(Entries drawn from a collection)
○ ○ ○ ○
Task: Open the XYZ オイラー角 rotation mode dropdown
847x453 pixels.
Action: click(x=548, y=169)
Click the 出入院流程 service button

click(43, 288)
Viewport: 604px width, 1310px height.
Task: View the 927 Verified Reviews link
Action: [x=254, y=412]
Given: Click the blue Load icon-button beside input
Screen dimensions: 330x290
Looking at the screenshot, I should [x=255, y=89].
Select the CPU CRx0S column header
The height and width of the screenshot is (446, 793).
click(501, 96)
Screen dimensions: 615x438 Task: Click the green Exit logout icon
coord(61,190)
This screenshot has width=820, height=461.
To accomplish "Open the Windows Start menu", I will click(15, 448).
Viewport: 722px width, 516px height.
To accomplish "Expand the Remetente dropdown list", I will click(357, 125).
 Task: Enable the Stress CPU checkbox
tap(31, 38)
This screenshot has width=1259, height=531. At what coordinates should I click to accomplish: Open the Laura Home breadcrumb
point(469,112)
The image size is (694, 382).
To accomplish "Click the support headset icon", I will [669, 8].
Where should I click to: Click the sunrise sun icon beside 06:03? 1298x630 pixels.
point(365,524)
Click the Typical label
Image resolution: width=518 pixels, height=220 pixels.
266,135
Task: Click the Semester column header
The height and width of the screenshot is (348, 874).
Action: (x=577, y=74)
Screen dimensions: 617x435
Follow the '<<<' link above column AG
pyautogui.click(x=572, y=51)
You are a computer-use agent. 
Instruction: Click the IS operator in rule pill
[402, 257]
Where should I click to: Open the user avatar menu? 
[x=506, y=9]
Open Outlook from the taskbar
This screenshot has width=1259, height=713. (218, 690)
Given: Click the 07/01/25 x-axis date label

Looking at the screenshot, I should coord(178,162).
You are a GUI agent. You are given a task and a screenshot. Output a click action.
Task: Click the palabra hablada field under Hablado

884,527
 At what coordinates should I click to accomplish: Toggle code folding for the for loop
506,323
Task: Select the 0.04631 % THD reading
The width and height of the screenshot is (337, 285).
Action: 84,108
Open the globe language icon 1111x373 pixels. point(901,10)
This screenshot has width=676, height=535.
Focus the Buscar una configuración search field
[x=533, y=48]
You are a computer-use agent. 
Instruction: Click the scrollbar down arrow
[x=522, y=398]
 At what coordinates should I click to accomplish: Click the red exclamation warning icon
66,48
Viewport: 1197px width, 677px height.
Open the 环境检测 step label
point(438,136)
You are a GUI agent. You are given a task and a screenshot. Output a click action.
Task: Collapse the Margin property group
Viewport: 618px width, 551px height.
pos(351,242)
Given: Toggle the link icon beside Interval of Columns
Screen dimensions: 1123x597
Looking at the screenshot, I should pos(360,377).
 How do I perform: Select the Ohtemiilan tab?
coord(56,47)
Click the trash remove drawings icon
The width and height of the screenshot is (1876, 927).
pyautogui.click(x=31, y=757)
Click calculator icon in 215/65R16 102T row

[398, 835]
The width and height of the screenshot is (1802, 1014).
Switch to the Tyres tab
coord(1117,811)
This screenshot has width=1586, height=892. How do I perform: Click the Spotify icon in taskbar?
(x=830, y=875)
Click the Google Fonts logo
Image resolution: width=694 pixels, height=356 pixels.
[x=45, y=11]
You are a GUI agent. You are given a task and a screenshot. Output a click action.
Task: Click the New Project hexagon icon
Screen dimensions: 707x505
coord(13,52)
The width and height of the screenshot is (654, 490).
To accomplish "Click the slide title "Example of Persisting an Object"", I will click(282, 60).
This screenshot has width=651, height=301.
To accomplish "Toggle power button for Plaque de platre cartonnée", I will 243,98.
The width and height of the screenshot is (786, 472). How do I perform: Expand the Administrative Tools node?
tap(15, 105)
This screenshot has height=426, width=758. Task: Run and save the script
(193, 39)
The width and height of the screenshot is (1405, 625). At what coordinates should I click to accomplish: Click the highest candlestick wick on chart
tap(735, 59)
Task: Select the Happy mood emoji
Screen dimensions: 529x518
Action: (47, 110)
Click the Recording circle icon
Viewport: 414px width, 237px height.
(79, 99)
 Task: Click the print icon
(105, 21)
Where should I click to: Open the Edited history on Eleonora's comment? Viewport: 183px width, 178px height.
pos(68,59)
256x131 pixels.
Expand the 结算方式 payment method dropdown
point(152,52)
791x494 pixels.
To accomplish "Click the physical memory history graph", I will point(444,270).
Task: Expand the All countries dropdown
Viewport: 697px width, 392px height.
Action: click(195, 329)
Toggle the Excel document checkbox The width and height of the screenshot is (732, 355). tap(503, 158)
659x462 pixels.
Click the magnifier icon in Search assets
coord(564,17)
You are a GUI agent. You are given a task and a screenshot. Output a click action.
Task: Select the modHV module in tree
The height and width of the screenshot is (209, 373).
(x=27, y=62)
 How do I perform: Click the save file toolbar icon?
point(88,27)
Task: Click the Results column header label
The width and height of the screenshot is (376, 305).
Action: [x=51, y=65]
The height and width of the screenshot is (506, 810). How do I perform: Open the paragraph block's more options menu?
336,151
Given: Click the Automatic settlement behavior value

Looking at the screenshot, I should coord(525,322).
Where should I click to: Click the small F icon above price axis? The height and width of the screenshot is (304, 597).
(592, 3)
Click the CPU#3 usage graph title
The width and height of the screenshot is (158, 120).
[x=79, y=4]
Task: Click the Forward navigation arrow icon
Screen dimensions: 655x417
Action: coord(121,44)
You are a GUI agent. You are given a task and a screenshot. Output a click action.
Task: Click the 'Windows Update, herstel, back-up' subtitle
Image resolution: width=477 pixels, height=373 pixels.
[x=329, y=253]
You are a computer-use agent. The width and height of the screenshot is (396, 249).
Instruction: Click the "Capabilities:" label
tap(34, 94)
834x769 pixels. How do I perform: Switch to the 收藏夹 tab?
○ ○ ○ ○
Gather every line of the material above that contains the word "Open", and treat uppercase and lowercase as different.

Task: Open the XYZ オイラー角 rotation mode dropdown
To accomplish "Open the Windows Start menu", I will click(15, 448).
This screenshot has width=1259, height=531. At what coordinates should I click to accomplish: Open the Laura Home breadcrumb
Where should I click to: Open the user avatar menu? 
Open Outlook from the taskbar
Open the globe language icon 1111x373 pixels. point(901,10)
Open the 环境检测 step label
Where should I click to: Open the Edited history on Eleonora's comment? Viewport: 183px width, 178px height.
The height and width of the screenshot is (506, 810). How do I perform: Open the paragraph block's more options menu?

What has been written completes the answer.